Prompt
Return the entries below verbatim. Pictures stay out.

---------- Study material ----------

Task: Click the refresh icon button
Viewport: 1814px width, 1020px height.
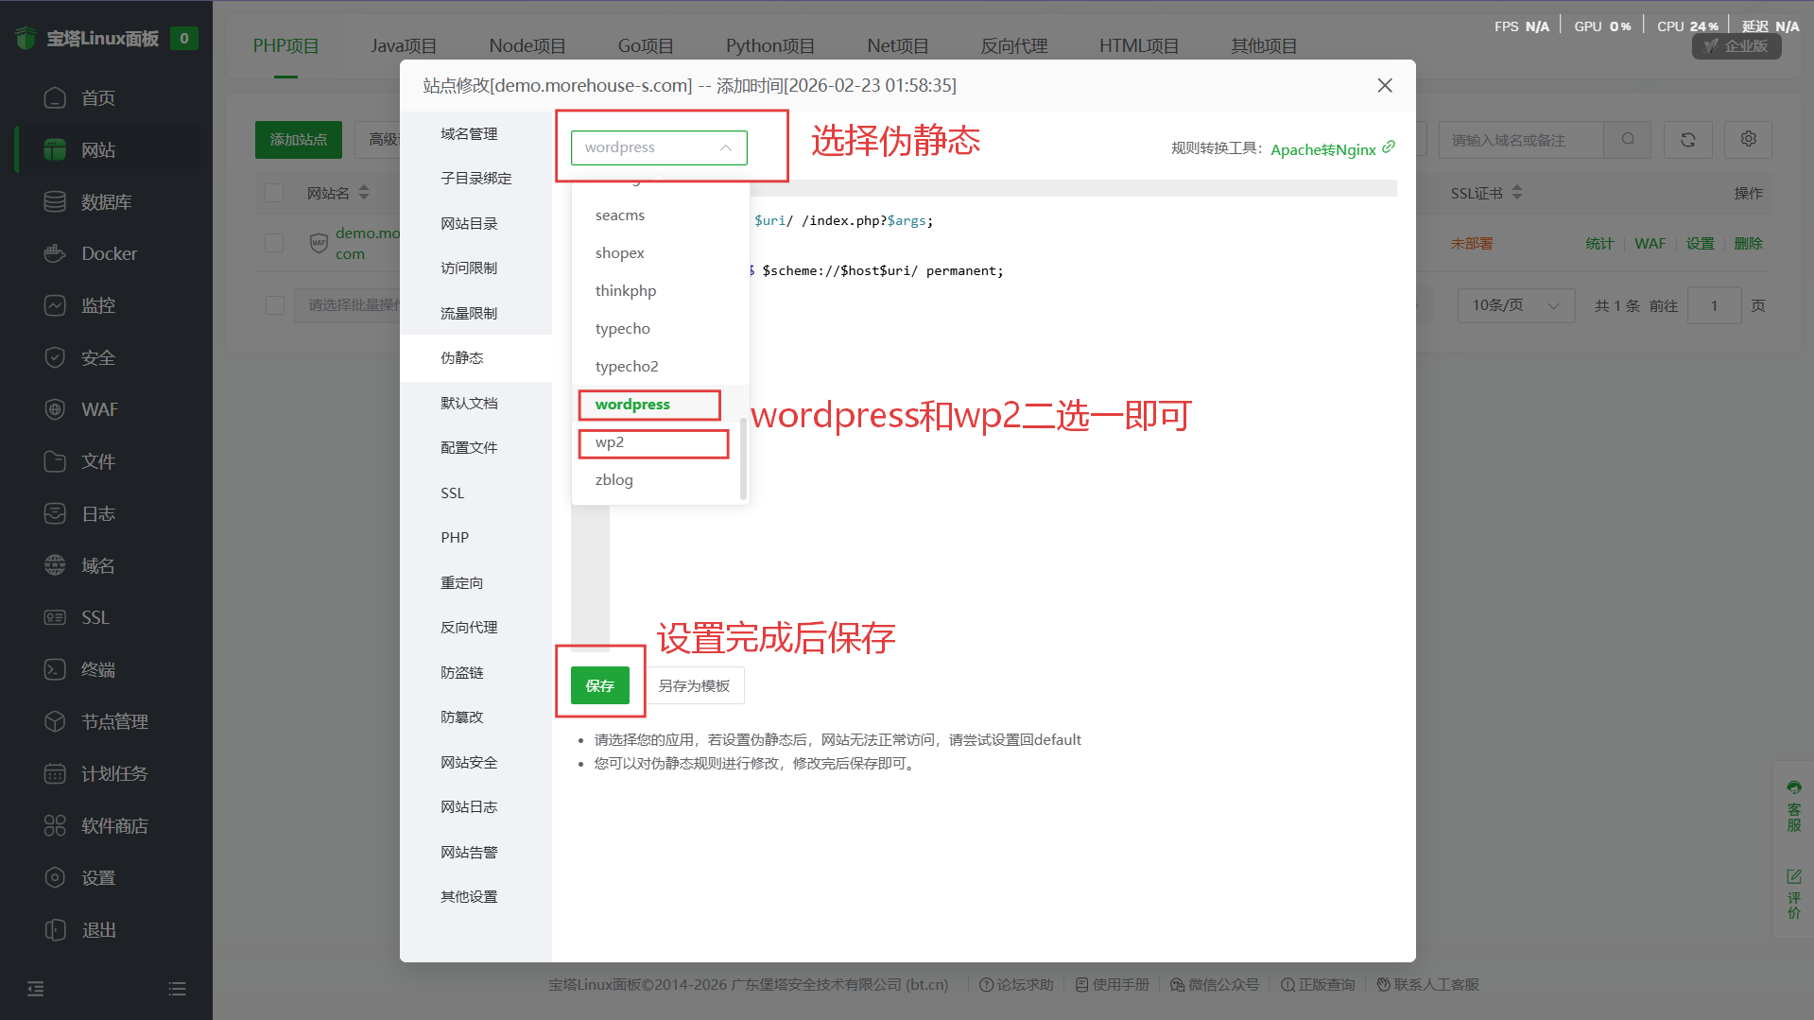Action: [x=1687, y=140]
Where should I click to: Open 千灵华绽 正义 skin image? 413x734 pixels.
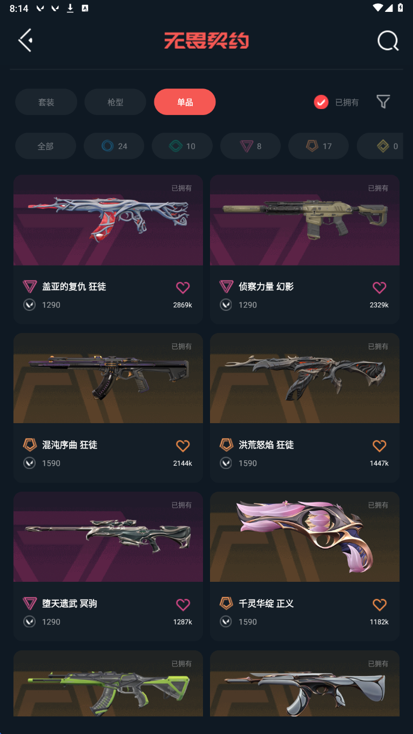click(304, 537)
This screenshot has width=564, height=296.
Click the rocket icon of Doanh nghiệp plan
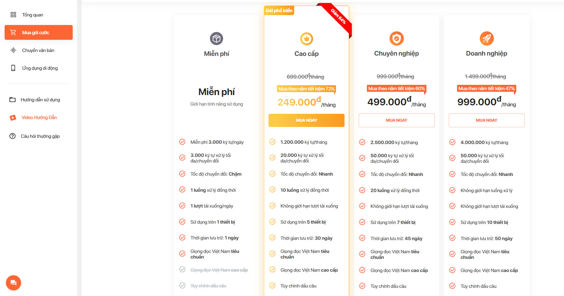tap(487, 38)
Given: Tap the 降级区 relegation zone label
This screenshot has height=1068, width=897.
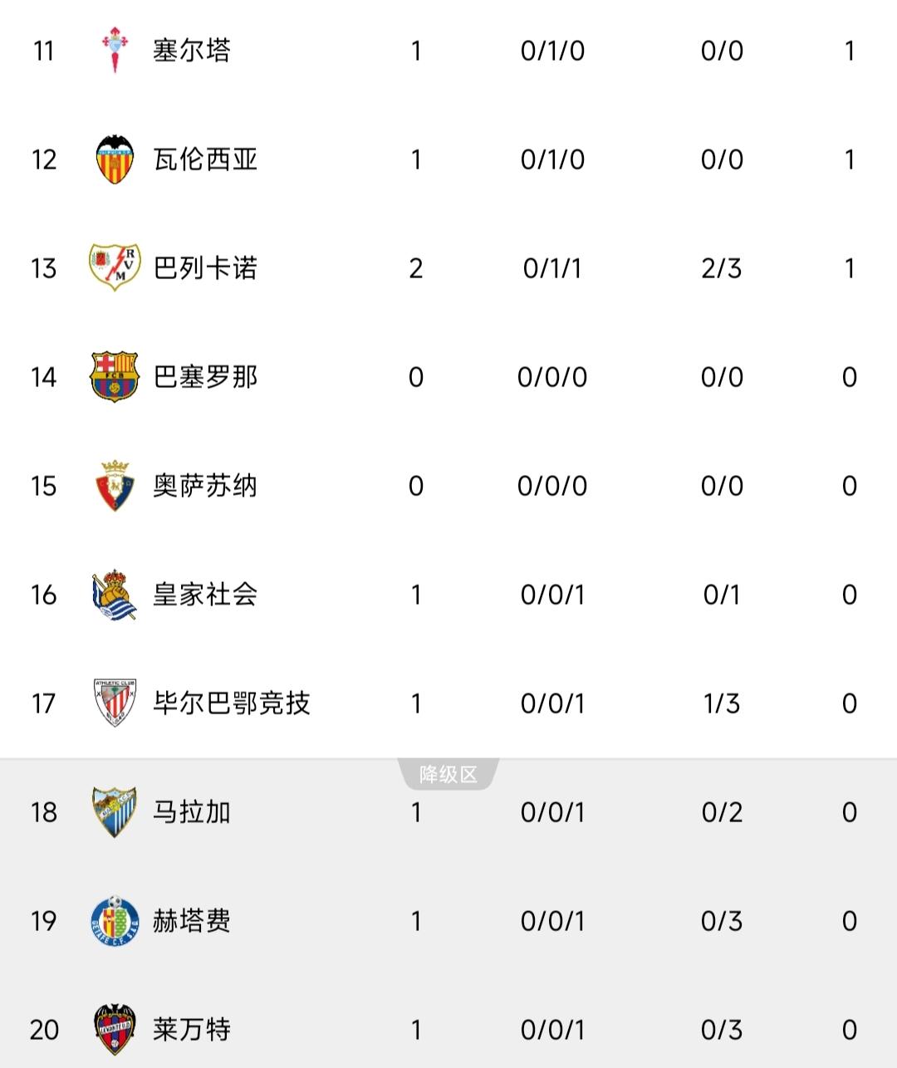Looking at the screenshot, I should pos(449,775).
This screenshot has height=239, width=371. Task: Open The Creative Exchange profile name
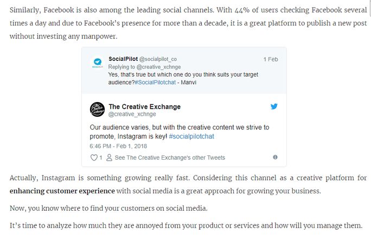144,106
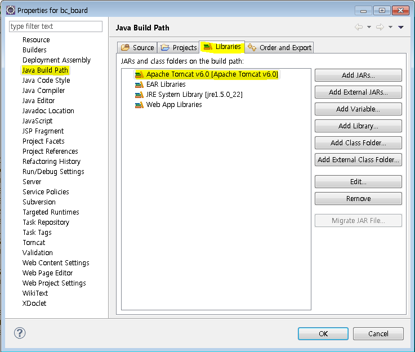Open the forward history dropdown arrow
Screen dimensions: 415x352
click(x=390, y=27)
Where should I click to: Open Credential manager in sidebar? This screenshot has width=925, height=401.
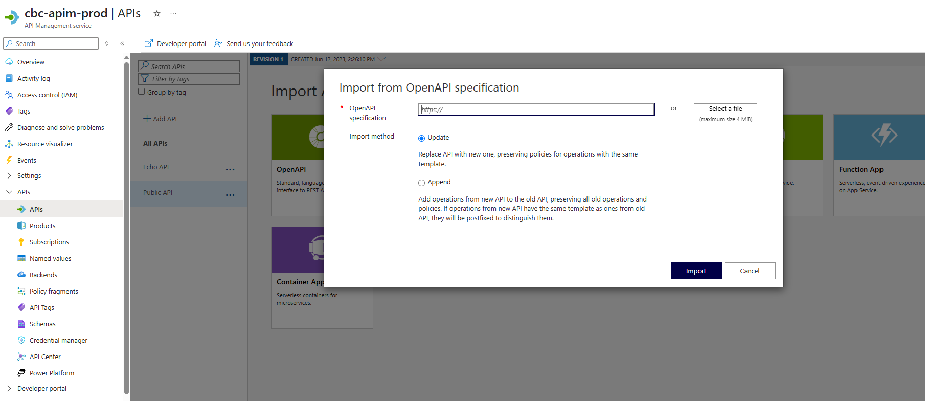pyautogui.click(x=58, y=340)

----------

Answer below
Task: Click the refresh icon button
Viewport: 1814px width, 1020px height.
Action: [x=1687, y=140]
Where should I click to: Open 千灵华绽 正义 skin image? 413x734 pixels.
click(304, 537)
This screenshot has width=564, height=296.
Click the rocket icon of Doanh nghiệp plan
tap(487, 38)
Given: Tap the 降级区 relegation zone label
This screenshot has height=1068, width=897.
Looking at the screenshot, I should pos(449,775).
This screenshot has height=239, width=371. Task: Open The Creative Exchange profile name
144,106
Open the forward history dropdown arrow
Screen dimensions: 415x352
click(x=390, y=27)
Where should I click to: Open Credential manager in sidebar? This screenshot has width=925, height=401.
pyautogui.click(x=58, y=340)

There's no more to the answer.